-- Brief --
Below is a listing; repeat exactly the lines from the one containing "Task: Select e-CON Change name" to the one containing "Instruction: Click the", both included.

****************************************

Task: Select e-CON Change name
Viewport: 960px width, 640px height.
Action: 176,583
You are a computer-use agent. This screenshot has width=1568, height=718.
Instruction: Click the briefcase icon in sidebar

****************************************

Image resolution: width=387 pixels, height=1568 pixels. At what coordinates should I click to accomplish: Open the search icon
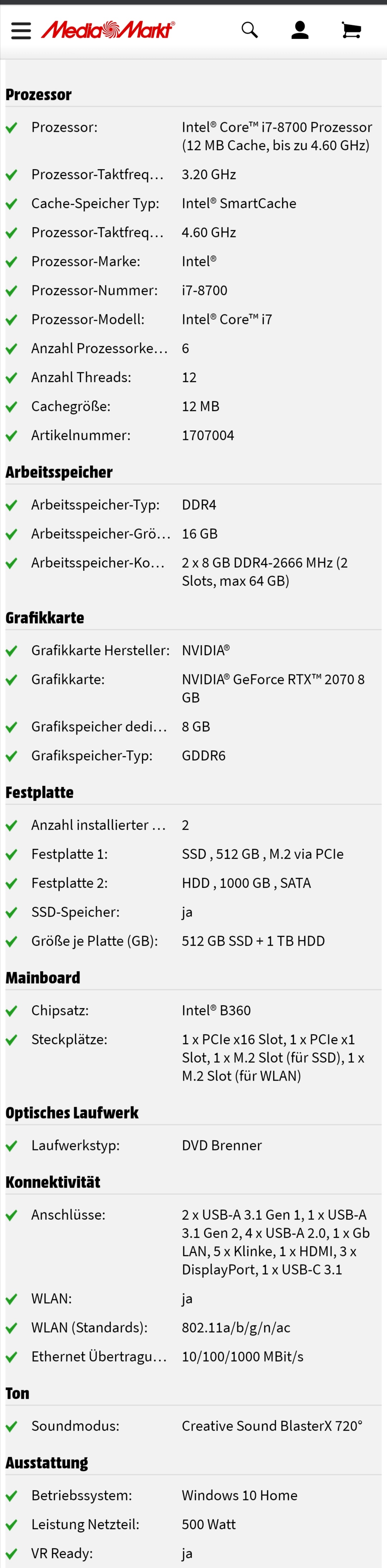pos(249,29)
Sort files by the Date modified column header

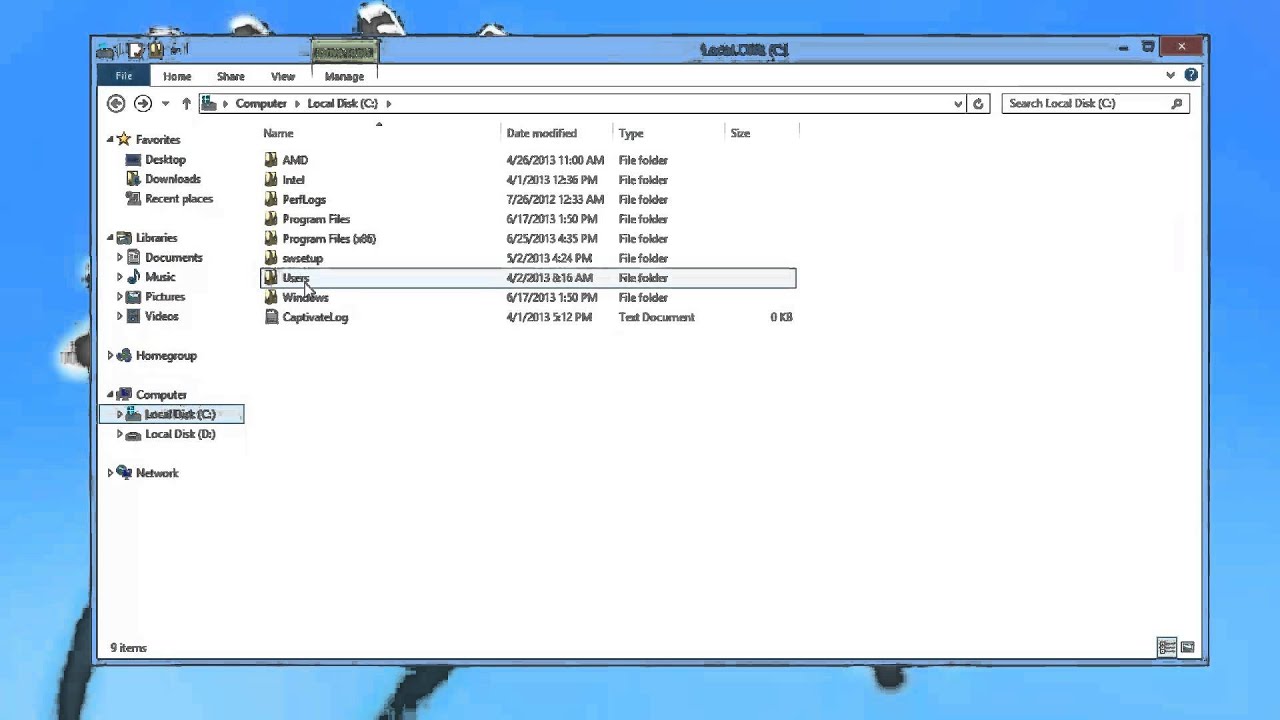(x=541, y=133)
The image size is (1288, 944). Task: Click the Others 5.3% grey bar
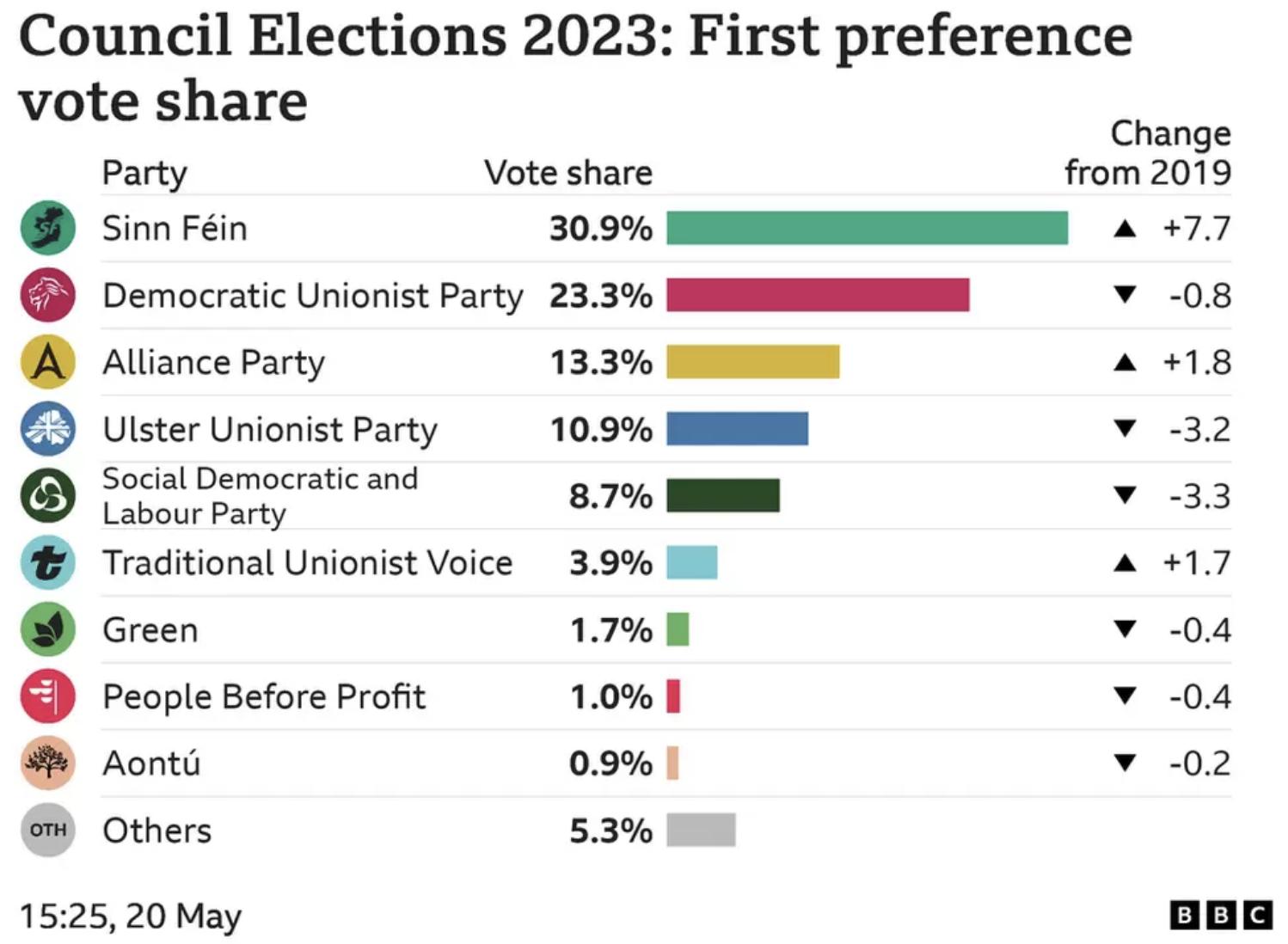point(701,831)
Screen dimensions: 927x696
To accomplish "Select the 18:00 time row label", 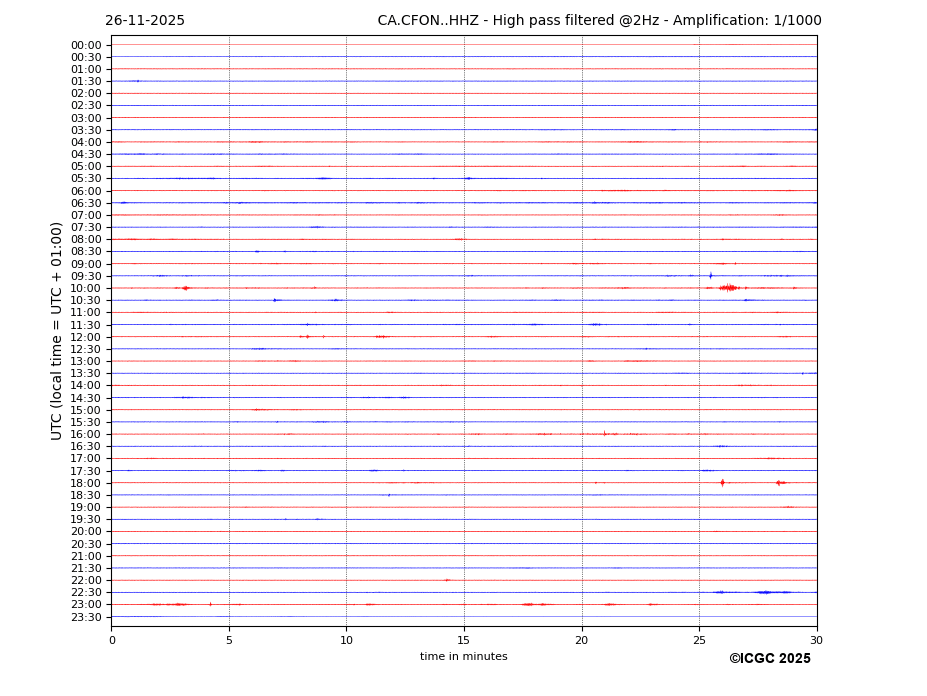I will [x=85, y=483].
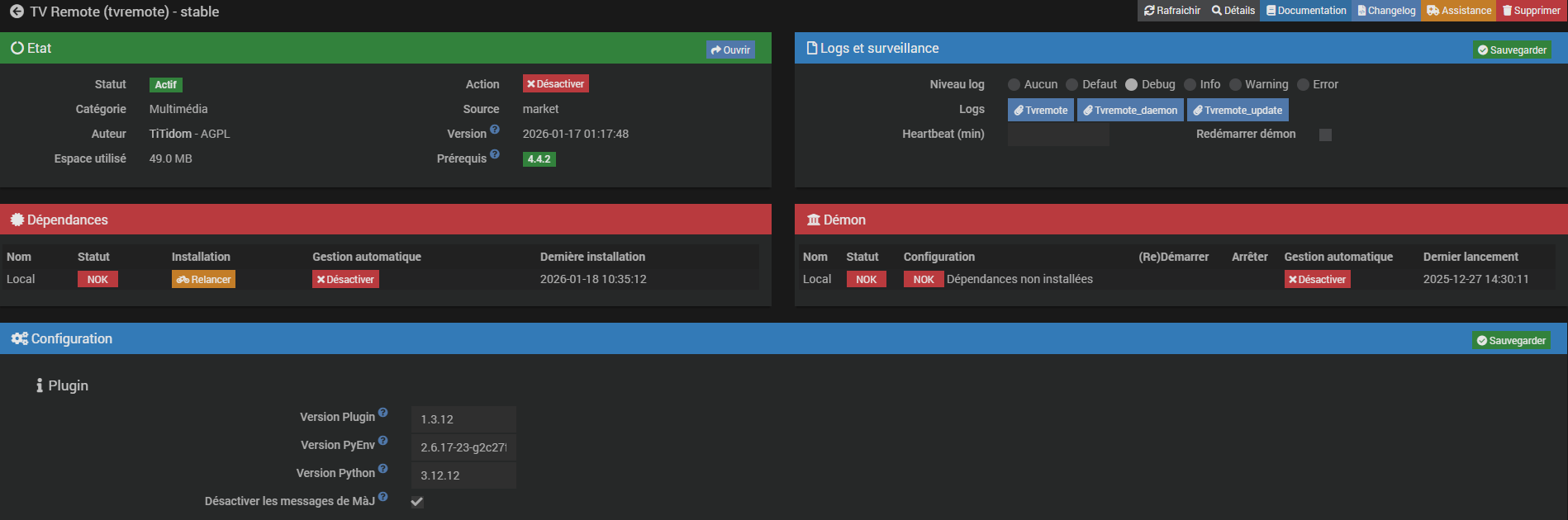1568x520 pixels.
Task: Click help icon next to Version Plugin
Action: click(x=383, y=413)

****************************************

-- Task output --
Task: Select e-CON Change name
Viewport: 960px width, 640px height.
Action: 176,583
You are a computer-use agent. This screenshot has width=1568, height=718.
Instruction: Click the briefcase icon in sidebar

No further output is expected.